- « Adieu, Meuse endormeuse et douce à mon enfance,
- Qui demeures aux prés, où tu coules tout bas.
- Meuse, adieu : j’ai déjà commencé ma partance
- En des pays nouveaux où tu ne coules pas.
- Voici que je m’en vais en des pays nouveaux :
- Je ferai la bataille et passerai les fleuves ;
- Je m’en vais m’essayer à de nouveaux travaux,
- Je m’en vais commencer là-bas des tâches neuves.
- Et pendant ce temps-là, Meuse ignorante et douce,
- Tu couleras toujours, passante accoutumée,
- Dans la vallée heureuse où l’herbe vive pousse,
- O Meuse inépuisable et que j’avais aimée.
- Tu couleras toujours dans l’heureuse vallée ;
- Où tu coulais hier, tu couleras demain.
- Tu ne sauras jamais la bergère en allée,
- Qui s’amusait, enfant, à creuser de sa main
- Des canaux dans la terre, - à jamais écroulés.
- La bergère s’en va, délaissant les moutons,
- Et la fileuse va, délaissant les fuseaux.

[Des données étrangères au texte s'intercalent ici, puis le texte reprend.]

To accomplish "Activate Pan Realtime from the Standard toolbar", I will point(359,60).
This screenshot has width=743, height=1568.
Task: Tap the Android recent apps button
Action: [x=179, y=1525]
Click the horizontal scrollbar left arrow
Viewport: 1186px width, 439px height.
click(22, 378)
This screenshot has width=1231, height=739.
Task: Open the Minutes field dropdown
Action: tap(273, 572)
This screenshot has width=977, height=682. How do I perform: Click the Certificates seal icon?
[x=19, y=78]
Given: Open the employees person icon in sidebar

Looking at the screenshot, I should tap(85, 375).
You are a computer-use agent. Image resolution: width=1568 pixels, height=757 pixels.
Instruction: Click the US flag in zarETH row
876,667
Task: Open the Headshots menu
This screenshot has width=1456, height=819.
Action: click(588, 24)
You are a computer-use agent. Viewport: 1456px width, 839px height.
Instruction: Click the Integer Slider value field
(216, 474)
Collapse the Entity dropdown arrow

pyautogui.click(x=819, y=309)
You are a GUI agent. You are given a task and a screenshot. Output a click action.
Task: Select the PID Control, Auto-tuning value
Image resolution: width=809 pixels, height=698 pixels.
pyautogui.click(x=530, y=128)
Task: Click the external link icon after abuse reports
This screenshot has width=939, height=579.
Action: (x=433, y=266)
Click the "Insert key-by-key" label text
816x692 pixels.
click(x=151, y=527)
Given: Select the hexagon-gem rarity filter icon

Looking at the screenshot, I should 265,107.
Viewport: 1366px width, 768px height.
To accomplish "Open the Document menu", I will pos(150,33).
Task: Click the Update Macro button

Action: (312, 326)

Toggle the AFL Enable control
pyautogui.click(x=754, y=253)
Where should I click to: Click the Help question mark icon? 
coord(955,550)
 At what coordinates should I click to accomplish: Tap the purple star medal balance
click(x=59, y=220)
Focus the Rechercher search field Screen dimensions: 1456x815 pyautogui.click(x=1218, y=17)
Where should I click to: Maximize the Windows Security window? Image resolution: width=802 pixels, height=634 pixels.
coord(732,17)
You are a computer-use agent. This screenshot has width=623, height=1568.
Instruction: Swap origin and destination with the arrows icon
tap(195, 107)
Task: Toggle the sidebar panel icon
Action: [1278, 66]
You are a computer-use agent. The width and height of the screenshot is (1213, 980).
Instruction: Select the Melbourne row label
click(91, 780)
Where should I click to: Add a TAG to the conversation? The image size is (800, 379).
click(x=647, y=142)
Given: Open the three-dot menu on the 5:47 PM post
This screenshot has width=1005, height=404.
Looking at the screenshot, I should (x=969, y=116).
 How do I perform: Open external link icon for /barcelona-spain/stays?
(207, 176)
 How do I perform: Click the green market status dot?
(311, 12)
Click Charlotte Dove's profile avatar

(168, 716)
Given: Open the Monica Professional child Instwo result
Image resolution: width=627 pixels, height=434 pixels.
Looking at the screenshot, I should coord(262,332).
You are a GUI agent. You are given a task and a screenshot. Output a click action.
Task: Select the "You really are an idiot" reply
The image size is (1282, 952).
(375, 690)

- Voici que je m’en vais loin de tes bonnes eaux,
- Voici que je m’en vais bien loin de nos maisons.
- Meuse qui ne sais rien de la souffrance humaine,
- O Meuse inaltérable et douce à toute enfance,
- O toi qui ne sais pas l’émoi de la partance,
- Toi qui passes toujours et qui ne pars jamais
- O toi qui ne sais rien de nos mensonges faux,
- O Meuse inaltérable, ô Meuse que j’aimais,
- Quand reviendrai-je ici filer encor la laine ?
- Quand verrai-je tes flots qui passent par chez nous ?
- Quand nous reverrons-nous ? et nous reverrons-nous ?
- Meuse que j’aime encore, ô ma Meuse que j’aime.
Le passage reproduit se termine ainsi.